----- VORLIEGENDER TEXTAUSZUG -----

Ein neuer Abschnitt in der Geschichte des Nordflügels begann 1903, als der größte Teil des Gebäudes an die neu gegründete Psychiatrische Universitätsklinik vermietet wurde. Diese war nur Gast in der Heil- und Pflegeanstalt und dieser in komplizierter Weise unterstellt. So war z.B. der Ordentliche Professor für Psychiatrie und Direktor der Psychiatrischen Universitätsklinik zugleich Oberarzt der Heil- und Pflegeanstalt und damit dem Anstaltsdirektor in vielen Angelegenheiten untergeordnet.

Von 1934 bis 1945 leitete der Erbpsychiater Friedrich Meggendorfer, der durch gezielte Patienten-Verlegungen in die NS-„Euthanasie“-Morde verstrickt war, die Psychiatrische und Nervenklinik der Universität. Meggendorfers Bemühungen um einen Klinikneubau blieben erfolglos, so dass sich an der Raumsituation wenig änderte.

Der Mitterisalit diente weiterhin als Beamtengebäude. Hier befanden sich im Souterrain die Maschinistenwohnung, im Hochparterre ein Hörsaal, das Dienstzimmer Meggendorfers, ein Wartezimmer, das Sekretariat, die Bibliothek sowie ein Ärzte- und ein Untersuchungszimmer. Im Obergeschoss war die Dienstwohnung des Oberarztes, damals also Meggendorfers, untergebracht. Das Dachgeschoss enthielt Wohnungen für Pflegekräfte der Hupfla und gehörte wie das Souterrain zur Heil- und Pflegeanstalt.

----- BEREITGESTELLTE ANGABEN -----

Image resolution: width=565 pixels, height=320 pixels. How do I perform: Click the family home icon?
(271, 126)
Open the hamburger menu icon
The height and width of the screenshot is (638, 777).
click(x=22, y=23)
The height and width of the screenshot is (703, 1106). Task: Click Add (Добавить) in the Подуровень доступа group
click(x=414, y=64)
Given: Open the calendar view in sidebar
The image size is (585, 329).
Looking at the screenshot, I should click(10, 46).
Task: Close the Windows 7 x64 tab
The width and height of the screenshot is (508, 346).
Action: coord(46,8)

-----
----- BEREITGESTELLTE ANGABEN -----

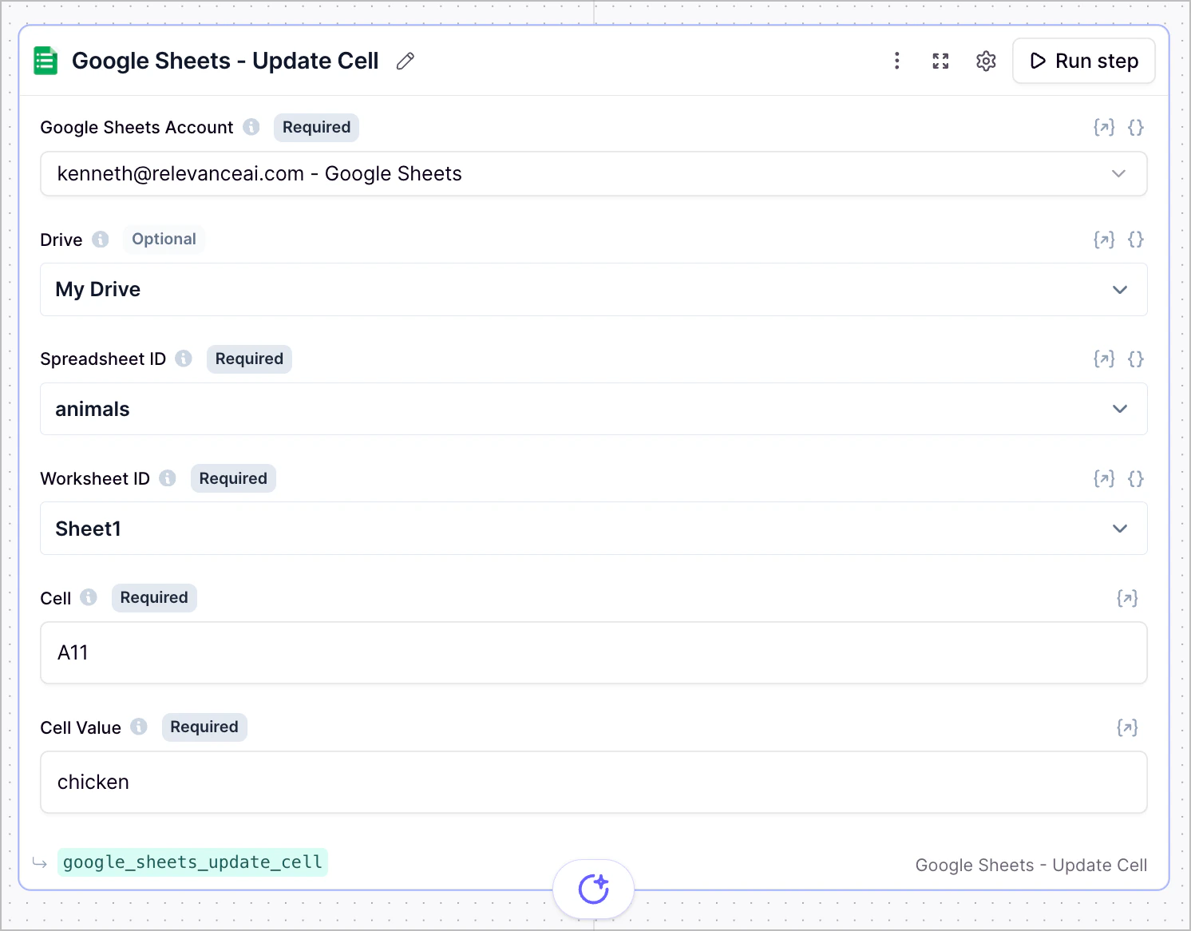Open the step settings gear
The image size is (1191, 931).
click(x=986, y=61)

-----
----- BEREITGESTELLTE ANGABEN -----

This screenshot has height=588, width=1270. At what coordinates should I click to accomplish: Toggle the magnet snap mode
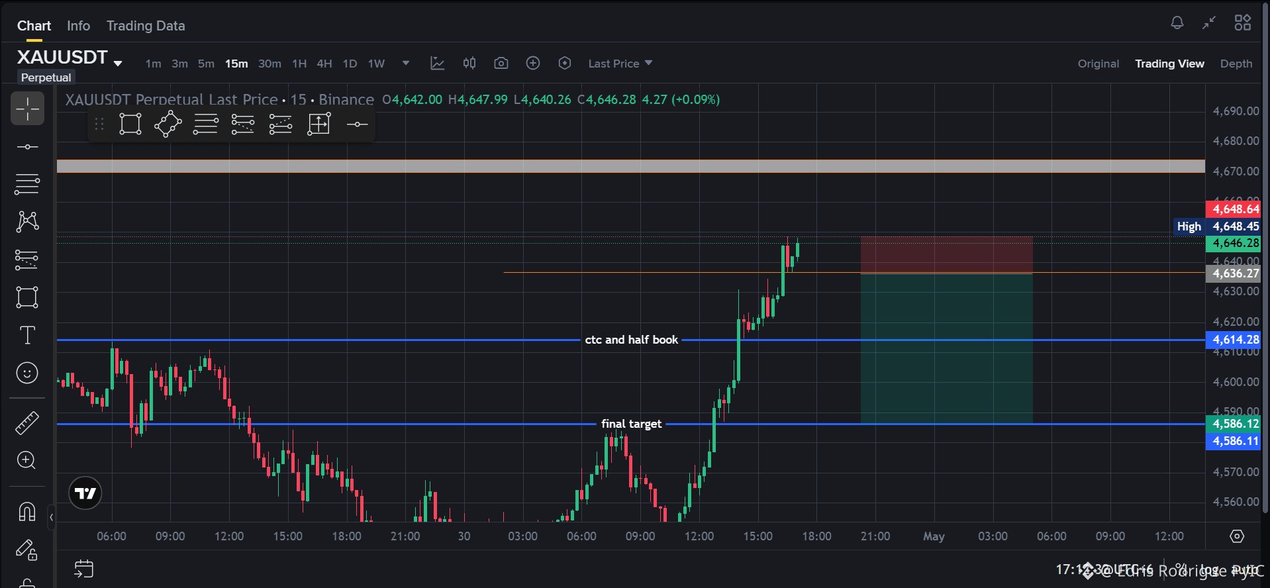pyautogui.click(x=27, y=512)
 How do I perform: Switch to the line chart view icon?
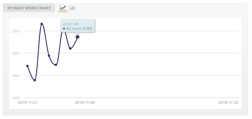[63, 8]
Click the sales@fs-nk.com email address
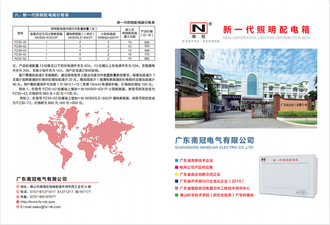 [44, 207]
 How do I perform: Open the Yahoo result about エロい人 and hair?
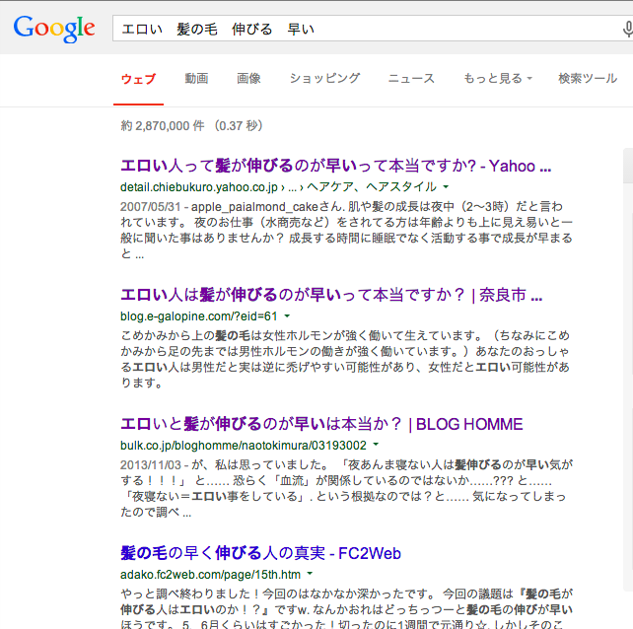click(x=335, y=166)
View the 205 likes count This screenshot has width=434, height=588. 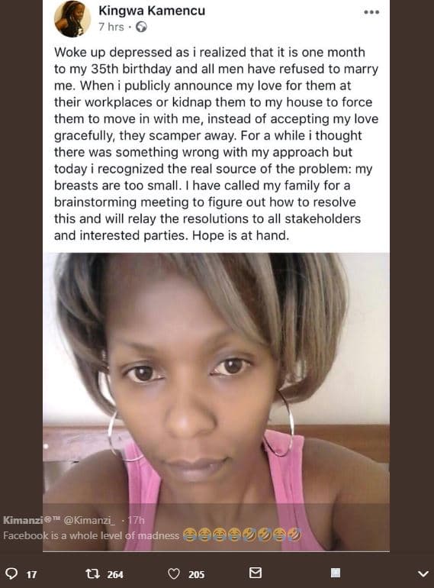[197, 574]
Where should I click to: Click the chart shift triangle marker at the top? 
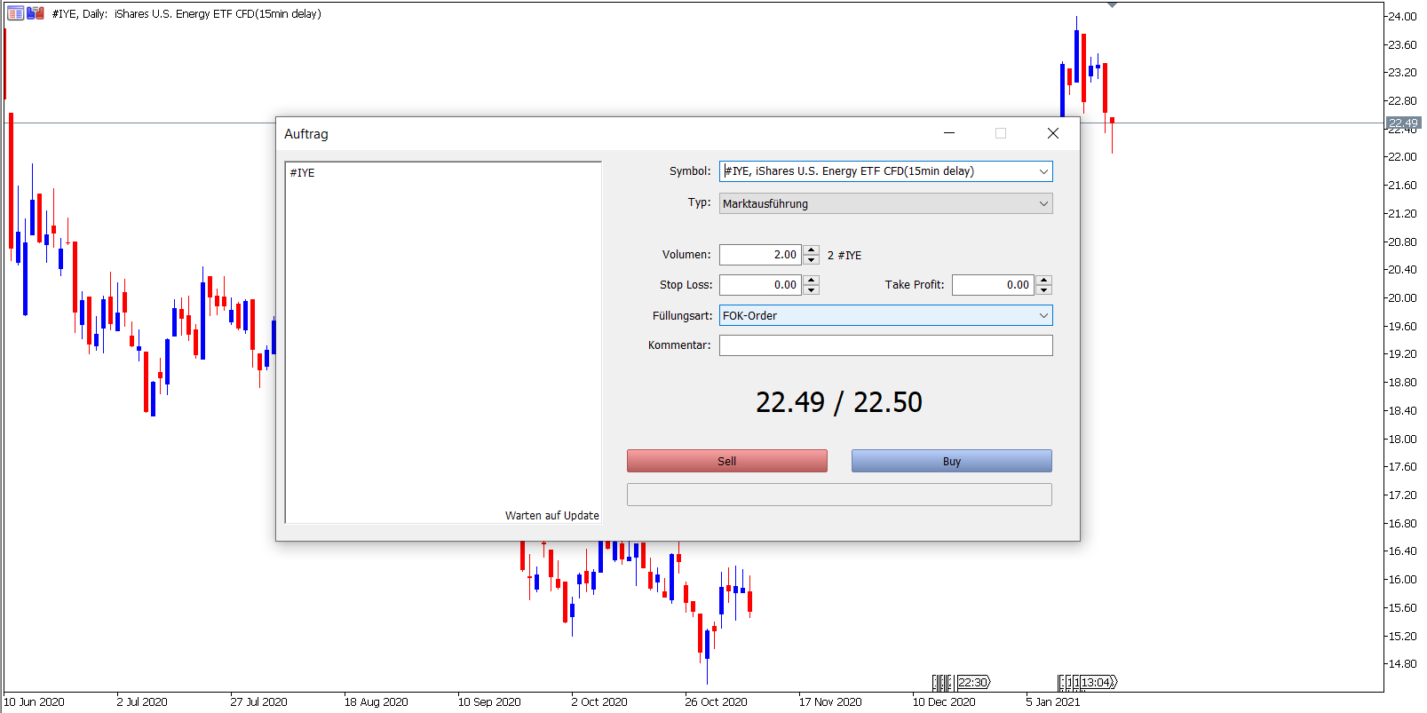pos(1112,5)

-----

ARBEITSAUFTRAG:
A – Beantworten Sie anhand des Textauszugs zum Nordflügel die folgenden Fragen:
(i) In welchem Jahr wurde der größte Teil des Gebäudes an die Psychiatrische Universitätsklinik vermietet?
(ii) In welchem Zeitraum leitete Friedrich Meggendorfer die Psychiatrische und Nervenklinik der Universität?
(iii) Was war im Obergeschoss des Mitterisalits untergebracht?
B – Schreiben Sie aus dem Textauszug zum Nordflügel die Passage von „Von 1934 bis“ bis einschließlich „Raumsituation wenig änderte.“ wortgetreu ab.

LÖSUNGEN JE AUFGABE:
A –
(i) 1903
(ii) Von 1934 bis 1945
(iii) Die Dienstwohnung des Oberarztes, damals also Meggendorfers

B –
Von 1934 bis 1945 leitete der Erbpsychiater Friedrich Meggendorfer, der durch gezielte Patienten-Verlegungen in die NS-„Euthanasie“-Morde verstrickt war, die Psychiatrische und Nervenklinik der Universität. Meggendorfers Bemühungen um einen Klinikneubau blieben erfolglos, so dass sich an der Raumsituation wenig änderte.